Noch lag die halbe Welt verstrickt in Schlaf und Traum;
Der kühle Morgen lachte kaum;
Schon war der Gärtner in dem Garten,
Und sah nach seinem jungen Baum.
Er wuchs, doch langsam; bald war scharfer Frost zu heftig;
Und bald war am Mittag der Sonnen Strahl zu kräftig.
Der junge Baum vertrocknet nach und nach:
Bald weil der Blätter Meng die künftge Frucht erstickte,
Bald weil die Blüthe fiel, die schöne Frucht versprach.
Der Gärtner selbst fand seine Kunst zu schwach,
Und ward betrübt, wenn er den Baum erblickte.
Er suchte Mittel auf,
Bald aus der Schweiz und bald aus Sachsen.
Umsonst, es war der Baum von Raupen nur bedeckt,
Und wollte noch nichts tragen und nicht wachsen.
Auf einmal wuchs der Baum, und bracht mit schnellem Wachsen
Die andern Bäume fast zu Neid und Eifersucht.

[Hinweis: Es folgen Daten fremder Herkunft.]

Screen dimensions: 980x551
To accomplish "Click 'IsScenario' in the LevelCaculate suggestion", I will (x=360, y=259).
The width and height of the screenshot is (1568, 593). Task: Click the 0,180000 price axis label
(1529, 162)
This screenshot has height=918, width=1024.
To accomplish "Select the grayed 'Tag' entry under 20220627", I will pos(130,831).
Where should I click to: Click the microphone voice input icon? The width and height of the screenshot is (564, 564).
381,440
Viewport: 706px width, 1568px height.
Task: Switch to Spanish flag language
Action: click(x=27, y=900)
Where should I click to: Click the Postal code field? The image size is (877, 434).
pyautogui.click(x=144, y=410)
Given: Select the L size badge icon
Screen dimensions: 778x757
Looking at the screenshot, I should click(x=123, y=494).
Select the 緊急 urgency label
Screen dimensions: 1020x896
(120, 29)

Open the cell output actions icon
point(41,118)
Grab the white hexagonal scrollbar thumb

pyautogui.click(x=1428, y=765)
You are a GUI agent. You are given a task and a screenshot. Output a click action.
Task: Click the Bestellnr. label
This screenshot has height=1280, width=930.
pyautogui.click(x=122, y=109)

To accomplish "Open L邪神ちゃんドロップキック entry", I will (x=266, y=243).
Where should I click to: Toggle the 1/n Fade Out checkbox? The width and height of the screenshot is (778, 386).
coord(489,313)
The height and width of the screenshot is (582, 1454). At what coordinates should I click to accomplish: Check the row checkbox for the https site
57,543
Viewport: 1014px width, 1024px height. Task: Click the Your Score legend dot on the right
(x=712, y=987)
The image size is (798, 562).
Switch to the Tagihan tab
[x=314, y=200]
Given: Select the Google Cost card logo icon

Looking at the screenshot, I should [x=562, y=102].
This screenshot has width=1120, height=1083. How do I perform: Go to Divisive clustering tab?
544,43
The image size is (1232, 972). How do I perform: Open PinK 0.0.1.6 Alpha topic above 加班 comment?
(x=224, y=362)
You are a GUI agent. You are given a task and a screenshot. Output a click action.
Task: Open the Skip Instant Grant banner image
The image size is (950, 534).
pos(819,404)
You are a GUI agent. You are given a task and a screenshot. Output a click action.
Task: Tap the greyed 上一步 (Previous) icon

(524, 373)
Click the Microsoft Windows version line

Trotz Hagel, Wind und Schnee, und Wetter
Verbreiten sich die hoffnungsvollen Blätter.
Nun blüht er! nein, er trägt schon Frucht!
Gedrücket von der Last der Früchte,
Biegt sich der Baum, so daß man ihm auch Stützen gab;
Die Menge war zu groß – O traurige Geschichte!
Fast alle Früchte fielen ab.

Nun werden wohl die Kenner fragen:
Was hat der Autor wohl im Sinn,
In dieser Fabel vorzutragen?
Er weis es selbsten nicht, so wahr ich ehrlich bin!
Ihr Herren Kenner, darf ichs wagen?
Ich will es thun – Ihr urtheilt allzufrüh.
Der Gärtner ist Apoll; und – Kenner, darf ichs sagen?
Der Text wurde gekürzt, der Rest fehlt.